=== Фрагмент текста ===

Но кроме этого существовало еще одно обстоятельство: работа, служба. Она была для меня совсем новой – и, надо сказать, тяжелой; опуская ее содержание, скажу только, что работа требовала то ночных дежурств, то прихода на службу в смертельную рань, то – чуть ли не на следующий день – поздним вечером. Если «биологические часы» существуют, как уверяют нас врачи, то они были растоптаны тяжелыми эскадронами регулярной кавалерии моего рабочего расписания. Естественно, я потерял сон, элан и способность сочинить хотя бы одну прозаическую строчку; на место всего этого пришли задушевные семейные радости и вялый буржуазный консюмеризм, которые не требовали ничего, кроме равнодушной покорности обстоятельствам и умения помнить наизусть номер кредитной карточки. Чтобы не сойти с ума, я принялся перечитывать дневники Кафки.
Сейчас, немало лет спустя – немало уже для такой некороткой биографии, как моя, – мне кажется, что я всю жизнь только и занимался этим. Но это не так, далеко не так. Думаю, что впервые я открыл их году в девяносто втором-третьем, когда вышло, кажется, первое собрание его прозы на русском в нескольких томах (в советское время Кафке разрешались лишь отдельные книжки; помню изданную чуть ли не в год моего рождения мышиного цвета величайшую редкость, затем – тут бы проверить неверную память вебчекингом, да Бог с ним – в серии «Мастера современной прозы», но уже об лихорадочную перестроечную пору). Да, целых три тома, в последнем из которых и то самое письмо отцу, и эпистолярий с друзьями, и почтовый роман с Фелицией в избранных дыбах и кнутах. И отрывки из дневников. Любопытно, что фрагмент, о котором сейчас пойдет речь, наличествовал в том трехтомнике, однако в качестве «прозы», а не «записи в дневнике», в первом томе, а не в третьем. Но мы еще нагоним в нашей с Францем прогулке этот сюжет, сейчас же воспомним былое.

=== Данные упражнения ===

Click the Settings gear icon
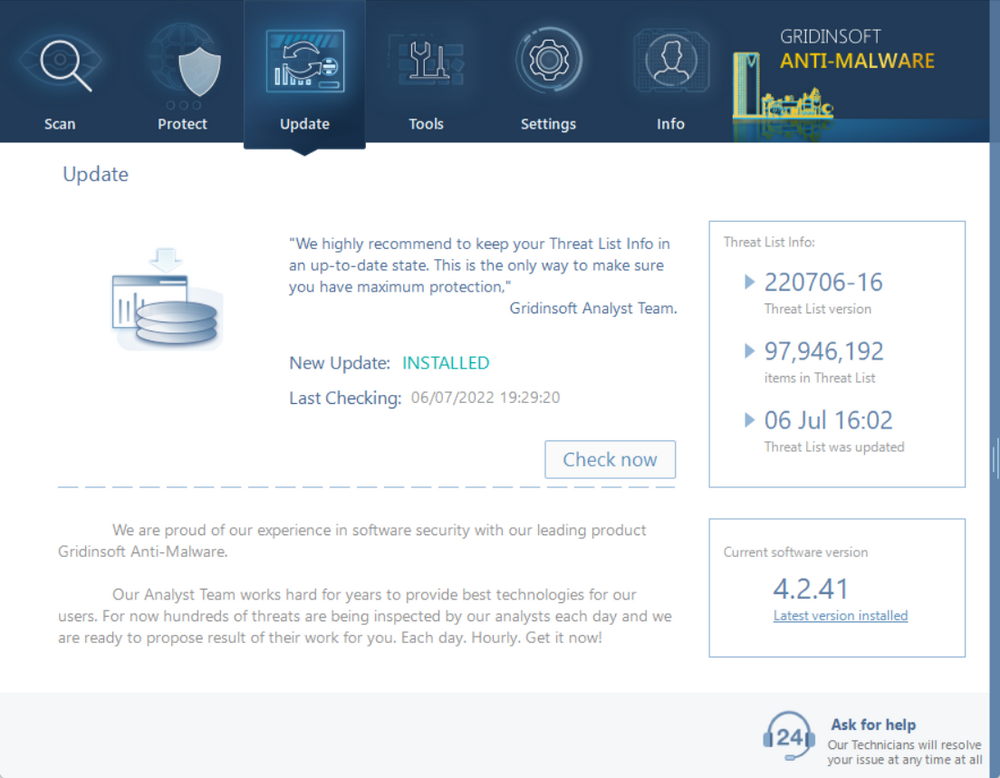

===

§ Задание 1
Перепишите из фрагмента о дневниках Кафки часть, которая начинается словами «Но кроме этого» и продолжается до слов «перечитывать дневники Кафки.» включительно.
§ Задание 2
Согласуются ли с фрагментом о дневниках Кафки следующие утверждения: (а) работа была для рассказчика новой; (б) в советское время Кафку издавали полным собранием прозы; (в) собрание прозы Кафки на русском вышло в трех томах? Ответьте «да» или «нет» и приведите решающие слова фрагмента.
§ Задание 3
В каком томе трехтомника, согласно фрагменту о дневниках Кафки, находился фрагмент, о котором пойдет речь, и в каком качестве?

§ Ваш ответ 1
Но кроме этого существовало еще одно обстоятельство: работа, служба. Она была для меня совсем новой – и, надо сказать, тяжелой; опуская ее содержание, скажу только, что работа требовала то ночных дежурств, то прихода на службу в смертельную рань, то – чуть ли не на следующий день – поздним вечером. Если «биологические часы» существуют, как уверяют нас врачи, то они были растоптаны тяжелыми эскадронами регулярной кавалерии моего рабочего расписания. Естественно, я потерял сон, элан и способность сочинить хотя бы одну прозаическую строчку; на место всего этого пришли задушевные семейные радости и вялый буржуазный консюмеризм, которые не требовали ничего, кроме равнодушной покорности обстоятельствам и умения помнить наизусть номер кредитной карточки. Чтобы не сойти с ума, я принялся перечитывать дневники Кафки.

§ Ваш ответ 2
(а) Да: «Она была для меня совсем новой».
(б) Нет: «в советское время Кафке разрешались лишь отдельные книжки».
(в) Да: «Да, целых три тома».

§ Ваш ответ 3
В первом томе, в качестве «прозы», а не «записи в дневнике».